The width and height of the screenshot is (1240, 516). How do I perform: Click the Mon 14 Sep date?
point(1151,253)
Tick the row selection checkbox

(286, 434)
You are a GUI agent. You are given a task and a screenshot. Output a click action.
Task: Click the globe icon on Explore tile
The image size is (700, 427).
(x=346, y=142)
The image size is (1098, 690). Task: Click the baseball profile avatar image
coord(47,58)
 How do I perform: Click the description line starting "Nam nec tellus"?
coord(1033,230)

-=-=-=-=-

EXERCISE OBJECTIVE ->
Write out the records word for word, beginning at the line that contains "The image size is (1098, 690)." and continuing through the final line of the records.

OUTPUT FOR THIS EXERCISE ->
The image size is (1098, 690). Task: Click the baseball profile avatar image
coord(47,58)
 How do I perform: Click the description line starting "Nam nec tellus"?
coord(1033,230)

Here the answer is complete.